[Collected data]
= = = =

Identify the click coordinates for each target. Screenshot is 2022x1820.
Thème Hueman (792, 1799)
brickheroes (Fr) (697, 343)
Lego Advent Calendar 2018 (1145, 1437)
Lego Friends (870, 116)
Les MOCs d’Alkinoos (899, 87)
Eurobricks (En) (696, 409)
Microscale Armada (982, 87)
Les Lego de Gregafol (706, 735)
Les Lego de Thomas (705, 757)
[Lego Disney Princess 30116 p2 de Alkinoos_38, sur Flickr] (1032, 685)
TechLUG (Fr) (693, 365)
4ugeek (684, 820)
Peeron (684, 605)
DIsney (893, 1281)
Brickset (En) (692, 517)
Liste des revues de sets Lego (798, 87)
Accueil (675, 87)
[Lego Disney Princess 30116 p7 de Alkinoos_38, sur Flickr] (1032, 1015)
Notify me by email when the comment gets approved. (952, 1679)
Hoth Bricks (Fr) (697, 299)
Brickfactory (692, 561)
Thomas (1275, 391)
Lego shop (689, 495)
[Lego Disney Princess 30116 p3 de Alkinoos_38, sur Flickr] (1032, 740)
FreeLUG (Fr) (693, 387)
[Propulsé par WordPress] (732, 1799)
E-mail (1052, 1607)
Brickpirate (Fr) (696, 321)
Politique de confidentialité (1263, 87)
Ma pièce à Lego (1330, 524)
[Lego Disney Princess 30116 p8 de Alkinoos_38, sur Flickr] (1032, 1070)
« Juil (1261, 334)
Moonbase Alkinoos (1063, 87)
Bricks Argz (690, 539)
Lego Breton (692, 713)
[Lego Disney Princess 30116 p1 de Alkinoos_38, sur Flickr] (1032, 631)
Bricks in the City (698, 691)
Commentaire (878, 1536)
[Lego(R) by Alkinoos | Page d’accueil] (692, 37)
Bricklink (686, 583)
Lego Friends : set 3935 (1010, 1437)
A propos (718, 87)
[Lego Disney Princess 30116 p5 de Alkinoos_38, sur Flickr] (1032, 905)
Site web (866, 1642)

= = = =

EXERCISE -> Write out the records exactly, starting at the first line and stopping after the line that contains "Lego shop (689, 495)".

TASK SOLUTION ->
Identify the click coordinates for each target. Screenshot is 2022x1820.
Thème Hueman (792, 1799)
brickheroes (Fr) (697, 343)
Lego Advent Calendar 2018 (1145, 1437)
Lego Friends (870, 116)
Les MOCs d’Alkinoos (899, 87)
Eurobricks (En) (696, 409)
Microscale Armada (982, 87)
Les Lego de Gregafol (706, 735)
Les Lego de Thomas (705, 757)
[Lego Disney Princess 30116 p2 de Alkinoos_38, sur Flickr] (1032, 685)
TechLUG (Fr) (693, 365)
4ugeek (684, 820)
Peeron (684, 605)
DIsney (893, 1281)
Brickset (En) (692, 517)
Liste des revues de sets Lego (798, 87)
Accueil (675, 87)
[Lego Disney Princess 30116 p7 de Alkinoos_38, sur Flickr] (1032, 1015)
Notify me by email when the comment gets approved. (952, 1679)
Hoth Bricks (Fr) (697, 299)
Brickfactory (692, 561)
Thomas (1275, 391)
Lego shop (689, 495)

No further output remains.